▶ **STATED TASK**: Please rewrite the records below, substituting "desktop automation agent" for every occurrence of "computer-use agent" and leaving everything else unchanged.

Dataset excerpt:
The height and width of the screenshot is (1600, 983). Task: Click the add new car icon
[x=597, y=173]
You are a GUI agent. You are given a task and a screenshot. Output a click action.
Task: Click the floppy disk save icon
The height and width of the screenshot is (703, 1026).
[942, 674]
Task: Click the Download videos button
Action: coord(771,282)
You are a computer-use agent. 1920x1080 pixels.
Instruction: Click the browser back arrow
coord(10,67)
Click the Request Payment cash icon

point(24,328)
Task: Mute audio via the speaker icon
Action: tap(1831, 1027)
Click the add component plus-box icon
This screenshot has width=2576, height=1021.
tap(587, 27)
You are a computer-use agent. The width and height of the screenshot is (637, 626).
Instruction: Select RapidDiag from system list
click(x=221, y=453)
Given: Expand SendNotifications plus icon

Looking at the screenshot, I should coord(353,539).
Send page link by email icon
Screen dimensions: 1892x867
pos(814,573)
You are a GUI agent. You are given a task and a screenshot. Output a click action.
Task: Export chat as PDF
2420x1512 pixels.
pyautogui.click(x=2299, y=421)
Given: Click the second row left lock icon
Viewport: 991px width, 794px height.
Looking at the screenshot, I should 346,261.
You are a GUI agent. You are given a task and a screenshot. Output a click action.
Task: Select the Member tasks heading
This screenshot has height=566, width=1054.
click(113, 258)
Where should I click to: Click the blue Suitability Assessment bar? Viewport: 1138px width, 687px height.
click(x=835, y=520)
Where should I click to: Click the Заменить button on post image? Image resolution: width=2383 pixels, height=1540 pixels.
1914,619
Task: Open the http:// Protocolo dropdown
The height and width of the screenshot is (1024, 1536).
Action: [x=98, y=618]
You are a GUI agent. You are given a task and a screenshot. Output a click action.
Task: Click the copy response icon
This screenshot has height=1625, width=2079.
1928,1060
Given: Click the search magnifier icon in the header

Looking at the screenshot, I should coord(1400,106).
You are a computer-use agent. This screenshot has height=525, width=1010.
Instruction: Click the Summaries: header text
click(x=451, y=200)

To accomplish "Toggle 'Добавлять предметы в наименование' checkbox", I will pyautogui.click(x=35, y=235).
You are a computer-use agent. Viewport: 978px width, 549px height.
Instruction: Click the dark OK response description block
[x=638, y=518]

▶ **SOLUTION TO THIS PROBLEM**:
The height and width of the screenshot is (1600, 983). Task: Click the add new car icon
[x=597, y=173]
You are a GUI agent. You are given a task and a screenshot. Output a click action.
Task: Click the floppy disk save icon
The height and width of the screenshot is (703, 1026).
[942, 674]
Task: Click the Download videos button
Action: coord(771,282)
You are a desktop automation agent. 1920x1080 pixels.
Instruction: Click the browser back arrow
coord(10,67)
Click the Request Payment cash icon

point(24,328)
Task: Mute audio via the speaker icon
Action: tap(1831, 1027)
Click the add component plus-box icon
This screenshot has width=2576, height=1021.
tap(587, 27)
You are a desktop automation agent. The width and height of the screenshot is (637, 626).
Instruction: Select RapidDiag from system list
click(x=221, y=453)
Given: Expand SendNotifications plus icon

Looking at the screenshot, I should coord(353,539).
Send page link by email icon
Screen dimensions: 1892x867
pos(814,573)
You are a GUI agent. You are given a task and a screenshot. Output a click action.
Task: Export chat as PDF
2420x1512 pixels.
pyautogui.click(x=2299, y=421)
Given: Click the second row left lock icon
Viewport: 991px width, 794px height.
Looking at the screenshot, I should 346,261.
You are a GUI agent. You are given a task and a screenshot. Output a click action.
Task: Select the Member tasks heading
This screenshot has height=566, width=1054.
click(113, 258)
Where should I click to: Click the blue Suitability Assessment bar? Viewport: 1138px width, 687px height.
click(x=835, y=520)
Where should I click to: Click the Заменить button on post image? Image resolution: width=2383 pixels, height=1540 pixels.
1914,619
Task: Open the http:// Protocolo dropdown
The height and width of the screenshot is (1024, 1536).
Action: [x=98, y=618]
You are a GUI agent. You are given a task and a screenshot. Output a click action.
Task: Click the copy response icon
This screenshot has height=1625, width=2079.
1928,1060
Given: Click the search magnifier icon in the header

Looking at the screenshot, I should coord(1400,106).
You are a desktop automation agent. This screenshot has height=525, width=1010.
Instruction: Click the Summaries: header text
click(x=451, y=200)

To accomplish "Toggle 'Добавлять предметы в наименование' checkbox", I will pyautogui.click(x=35, y=235).
You are a desktop automation agent. Viewport: 978px width, 549px height.
Instruction: Click the dark OK response description block
[x=638, y=518]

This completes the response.